Luis León Sánchez será el hombre fuerte de los dirigidos por el australiano afincado en Oiartzun. «No va a haber sorpresas. El ganador saldrá de quienes han corrido el Tour».
Andy Schleck, flamante segundo clasificado en la ronda gala tras su duelo, en ocasiones polémico, con Contador, será la principal atracción de la carrera, y su director Dan Frost, del Saxo Bank, reconoce que no es oro todo lo que reluce «porque Andy tendrá que calibrar sus fuerzas en carrera, el Tour terminó hace una semana y tendremos que ver. De todas formas, partimos con la ilusión de que nuestro jefe de filas esté fuerte, pero tenemos alternativas, debemos saber jugar nuestras bazas y estar atentos a la carrera. Y a la primera subida a Jaizkibel, que puede ser decisiva. Lo bonito es que será como una nueva carrera».
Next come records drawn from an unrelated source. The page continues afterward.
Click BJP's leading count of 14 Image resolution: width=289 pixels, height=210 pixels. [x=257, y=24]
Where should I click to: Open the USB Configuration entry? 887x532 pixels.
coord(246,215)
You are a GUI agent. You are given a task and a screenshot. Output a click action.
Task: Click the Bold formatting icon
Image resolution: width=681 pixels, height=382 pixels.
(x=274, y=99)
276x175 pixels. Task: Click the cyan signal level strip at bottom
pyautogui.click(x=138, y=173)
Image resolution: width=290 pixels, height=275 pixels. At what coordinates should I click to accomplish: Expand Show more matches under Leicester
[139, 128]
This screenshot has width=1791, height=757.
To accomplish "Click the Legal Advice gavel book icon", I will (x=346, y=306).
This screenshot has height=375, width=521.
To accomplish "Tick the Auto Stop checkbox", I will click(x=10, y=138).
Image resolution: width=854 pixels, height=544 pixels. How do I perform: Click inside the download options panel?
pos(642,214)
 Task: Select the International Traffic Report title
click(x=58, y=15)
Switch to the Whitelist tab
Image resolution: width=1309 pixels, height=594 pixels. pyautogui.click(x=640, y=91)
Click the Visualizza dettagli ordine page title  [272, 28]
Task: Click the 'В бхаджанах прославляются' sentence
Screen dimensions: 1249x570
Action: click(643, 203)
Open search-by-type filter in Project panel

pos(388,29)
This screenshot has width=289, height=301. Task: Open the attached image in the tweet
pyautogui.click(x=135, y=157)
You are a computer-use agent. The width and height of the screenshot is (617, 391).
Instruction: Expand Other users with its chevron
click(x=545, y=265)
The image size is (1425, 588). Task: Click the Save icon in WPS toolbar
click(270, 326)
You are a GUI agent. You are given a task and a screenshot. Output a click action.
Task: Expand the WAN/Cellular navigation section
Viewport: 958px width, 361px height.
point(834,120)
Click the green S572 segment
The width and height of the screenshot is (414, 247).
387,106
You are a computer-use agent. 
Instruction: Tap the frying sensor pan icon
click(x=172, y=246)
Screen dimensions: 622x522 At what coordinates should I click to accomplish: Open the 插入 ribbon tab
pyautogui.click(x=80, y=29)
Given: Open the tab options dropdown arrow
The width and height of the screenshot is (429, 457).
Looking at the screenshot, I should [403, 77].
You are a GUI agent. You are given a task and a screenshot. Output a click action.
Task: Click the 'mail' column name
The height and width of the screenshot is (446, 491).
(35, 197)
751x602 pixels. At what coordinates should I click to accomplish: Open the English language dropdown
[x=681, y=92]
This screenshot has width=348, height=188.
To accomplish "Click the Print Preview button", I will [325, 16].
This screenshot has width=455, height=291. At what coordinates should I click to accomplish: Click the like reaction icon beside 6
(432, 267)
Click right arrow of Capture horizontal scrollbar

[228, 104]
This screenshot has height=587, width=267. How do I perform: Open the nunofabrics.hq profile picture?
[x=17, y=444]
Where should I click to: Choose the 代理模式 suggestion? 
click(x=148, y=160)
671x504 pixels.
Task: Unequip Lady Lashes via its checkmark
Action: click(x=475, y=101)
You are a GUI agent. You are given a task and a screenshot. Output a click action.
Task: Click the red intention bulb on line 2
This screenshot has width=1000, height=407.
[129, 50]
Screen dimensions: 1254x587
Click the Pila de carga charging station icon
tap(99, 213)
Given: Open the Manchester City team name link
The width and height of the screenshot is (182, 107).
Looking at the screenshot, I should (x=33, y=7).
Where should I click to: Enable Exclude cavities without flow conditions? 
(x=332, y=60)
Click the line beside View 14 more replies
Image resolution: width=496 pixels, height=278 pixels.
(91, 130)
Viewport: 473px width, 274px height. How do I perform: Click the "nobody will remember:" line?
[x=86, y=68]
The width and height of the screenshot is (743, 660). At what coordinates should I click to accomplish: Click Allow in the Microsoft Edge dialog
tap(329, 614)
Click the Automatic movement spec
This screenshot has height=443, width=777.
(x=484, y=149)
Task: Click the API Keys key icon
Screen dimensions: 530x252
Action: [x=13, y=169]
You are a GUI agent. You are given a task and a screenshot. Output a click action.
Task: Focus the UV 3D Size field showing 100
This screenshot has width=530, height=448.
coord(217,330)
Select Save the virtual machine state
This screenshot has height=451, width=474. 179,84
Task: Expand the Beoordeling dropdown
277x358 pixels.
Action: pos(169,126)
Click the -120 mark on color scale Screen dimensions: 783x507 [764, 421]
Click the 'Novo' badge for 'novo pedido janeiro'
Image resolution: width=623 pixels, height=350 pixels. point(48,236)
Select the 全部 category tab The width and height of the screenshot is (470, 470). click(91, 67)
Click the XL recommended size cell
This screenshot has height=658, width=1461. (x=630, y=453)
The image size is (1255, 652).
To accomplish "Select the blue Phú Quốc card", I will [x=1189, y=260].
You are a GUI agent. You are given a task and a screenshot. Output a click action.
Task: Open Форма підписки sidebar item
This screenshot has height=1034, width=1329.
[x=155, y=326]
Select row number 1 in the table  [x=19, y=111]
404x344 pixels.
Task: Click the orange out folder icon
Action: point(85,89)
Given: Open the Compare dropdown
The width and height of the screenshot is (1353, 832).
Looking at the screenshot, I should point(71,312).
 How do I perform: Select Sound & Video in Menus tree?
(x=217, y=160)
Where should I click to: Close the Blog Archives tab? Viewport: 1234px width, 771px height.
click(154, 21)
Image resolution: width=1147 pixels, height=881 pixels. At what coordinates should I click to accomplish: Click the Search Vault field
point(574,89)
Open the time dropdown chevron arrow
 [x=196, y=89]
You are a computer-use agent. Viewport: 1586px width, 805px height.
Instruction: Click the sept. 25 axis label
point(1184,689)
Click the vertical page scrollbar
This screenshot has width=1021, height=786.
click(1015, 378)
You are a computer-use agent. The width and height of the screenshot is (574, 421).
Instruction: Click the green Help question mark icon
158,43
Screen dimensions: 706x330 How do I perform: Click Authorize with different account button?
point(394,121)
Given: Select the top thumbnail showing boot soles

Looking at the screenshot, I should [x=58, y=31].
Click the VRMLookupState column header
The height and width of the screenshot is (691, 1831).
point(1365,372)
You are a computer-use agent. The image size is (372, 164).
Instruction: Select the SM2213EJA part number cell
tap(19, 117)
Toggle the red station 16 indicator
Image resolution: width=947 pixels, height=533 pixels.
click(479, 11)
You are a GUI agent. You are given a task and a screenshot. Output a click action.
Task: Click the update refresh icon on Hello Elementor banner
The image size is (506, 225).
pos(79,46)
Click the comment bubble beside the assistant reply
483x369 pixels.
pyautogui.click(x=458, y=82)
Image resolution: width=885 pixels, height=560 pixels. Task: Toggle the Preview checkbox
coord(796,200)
Joxean Fernández Matxin, que vino con Eros Capechhi como hombre a tener en cuenta del Footon Serveto «está rápido y está bien», apuntaba a Joaquín Rodríguez como uno de los favoritos. «Un año estuvo en la Clásica en las filas del Saunier Duval que yo dirigía, y quedó segundo. Y porque ganó Tino Zaballa, que llegó escapado... Vamos a ver un gran espectáculo», sentenció.